__Records drawn from a dataset__:
##############################
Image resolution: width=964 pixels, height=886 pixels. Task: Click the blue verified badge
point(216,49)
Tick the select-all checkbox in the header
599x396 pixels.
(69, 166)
##############################
__What you are asked to do__:
Your reply must repeat the entries above exactly and in full.

__Answer area__:
Image resolution: width=964 pixels, height=886 pixels. Task: Click the blue verified badge
point(216,49)
Tick the select-all checkbox in the header
599x396 pixels.
(69, 166)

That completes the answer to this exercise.